Sample size note. The effective sample size after weighting is approximately 70% of the raw count. For 300 days this gives ~210 effective observations. Split across 10 buckets that's ~21 per bucket — wide confidence intervals. The Hist% figures should be treated as having ±5-8pp uncertainty at the individual bucket level.

11 · Known limitations — what a statistician would say

This app generates systematic hypotheses and collects calibration data. It is not yet a validated betting system. Be honest about these limitations:

31 members is not a large ensemble. Probability estimates are granular to ~3pp. True probability could differ from our estimate by 10pp in either direction. Edge figures are point estimates, not precise quantities.

Members are not independent. Generated by perturbing a single initial state. Effective sample size for capturing true atmospheric uncertainty is considerably less than 31.

Edge is overstated by ~2-4pp. We compare to the displayed market price, not the true breakeven price after fees and spread.

Kelly multipliers are arbitrary. Not derived from empirical data on this model. Reasonable starting points, nothing more.

No multiple testing correction. The briefing scans hundreds of markets per session — some will show spurious edge by chance. High-confidence rows (★★★, tight spread) are more likely to reflect real edge.

Selection bias in hit rate. We only bet when edge exceeds a threshold. Our observed hit rate is conditional on having detected edge, which correlates with model bias. Hit rate is not an unbiased estimator of model accuracy.
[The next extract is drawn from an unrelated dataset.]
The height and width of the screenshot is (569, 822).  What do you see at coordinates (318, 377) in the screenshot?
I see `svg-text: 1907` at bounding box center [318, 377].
One season is not calibration. 50 trades in June tells you about summer. Almost nothing about winter or market regime changes. Stay humble across seasons.
11a · Sample sizes — when can you trust the data?

The most common mistake in self-assessed betting systems is drawing conclusions from insufficient data. Here are the minimum sample sizes required before any finding can be acted on, based on standard statistical power analysis.
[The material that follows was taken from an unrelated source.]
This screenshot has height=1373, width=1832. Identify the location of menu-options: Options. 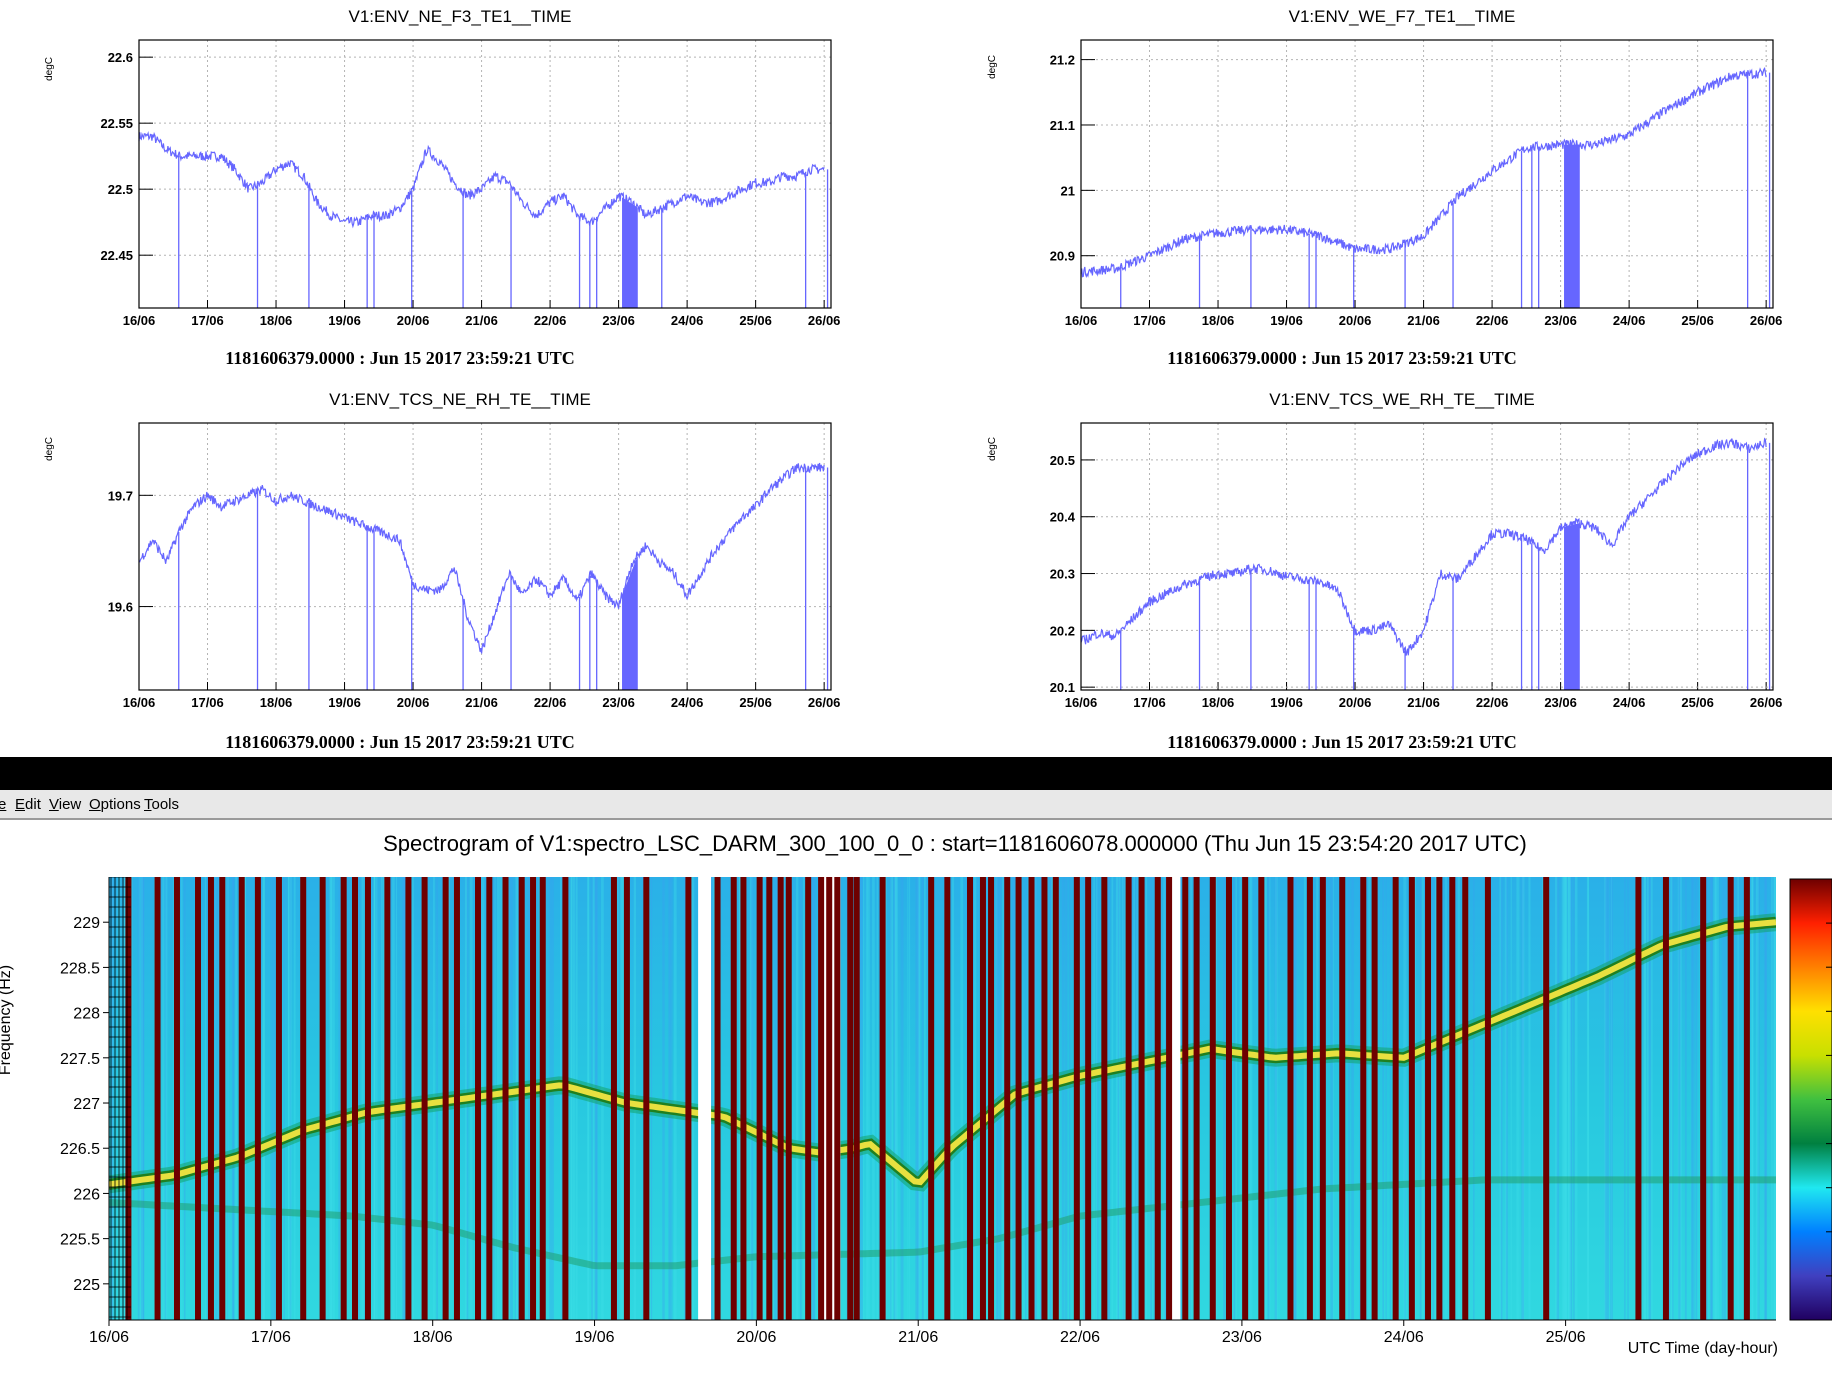
(115, 804).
To detect a 60% hit rate vs 50% chance (large effect): 50 trades at 90% confidence. This is the bare minimum for any claim about model performance.

To detect a 55% hit rate vs 50% chance (moderate effect): 193 trades at 90% confidence. This is the realistic target for claiming the model works.
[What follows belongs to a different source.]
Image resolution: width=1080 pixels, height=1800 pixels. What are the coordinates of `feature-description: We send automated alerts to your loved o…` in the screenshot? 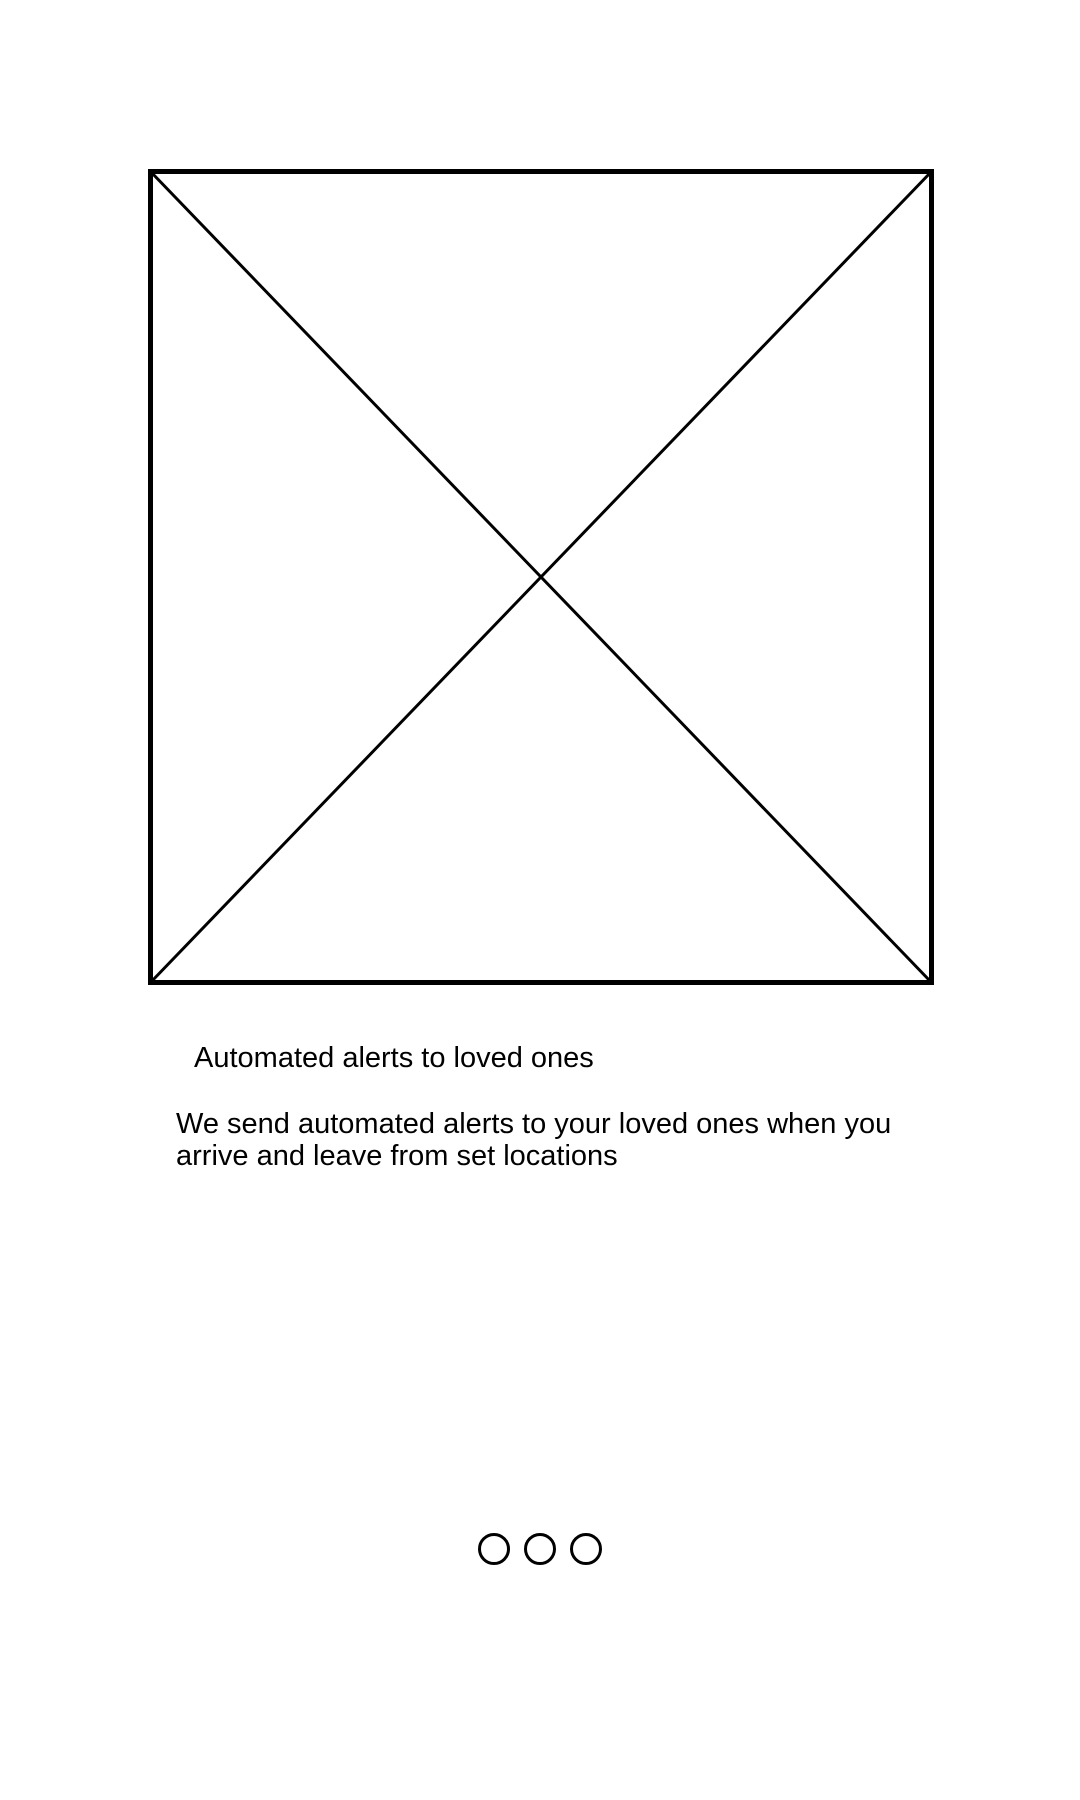 It's located at (534, 1140).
For city-level bias direction: 100 trades per city.

For city temperature offset magnitude: 200 trades per city.

For bet type comparison (is Type A better than Type C?): 200 trades per type.

For auto-betting go/no-go decision: 500 total trades, 50+ per major city, Brier score below 0.20.
The autocorrelation problem

Sequential trades during the same weather regime are not statistically independent. Ten trades during a June heatwave may have an effective sample size of 2-3. Genuine calibration requires trades spanning multiple distinct weather situations. The sample size thresholds above assume independence — real-world requirements are roughly double to account for autocorrelation.

The betting analysis report applies these thresholds rigorously. It will not suggest parameter changes without sufficient data, and will explicitly state confidence levels and sample sizes with every finding.

12 · What comes next
Historical base rates (ERA5). Open-Meteo's historical API covers 80+ years of daily temperatures. For each market the app will fetch the empirical frequency for that city, month, and bucket — a third signal implementing the Type D opportunity. Will appear as Historical% in the bucket table.

Automatic bias compensation. Once city bias is confirmed at 30+ trades, Kelly will automatically reduce stakes on the biased direction rather than requiring manual application.

Regime-conditional calibration. Separate reliability diagrams for anticyclonic vs cyclonic conditions, short vs long lead time. Pooling all trades hides the structure that matters for betting decisions.

Bootstrap confidence intervals. Error bars on hit rate, edge, and Brier score. Every number currently presented as a point estimate should carry uncertainty bounds.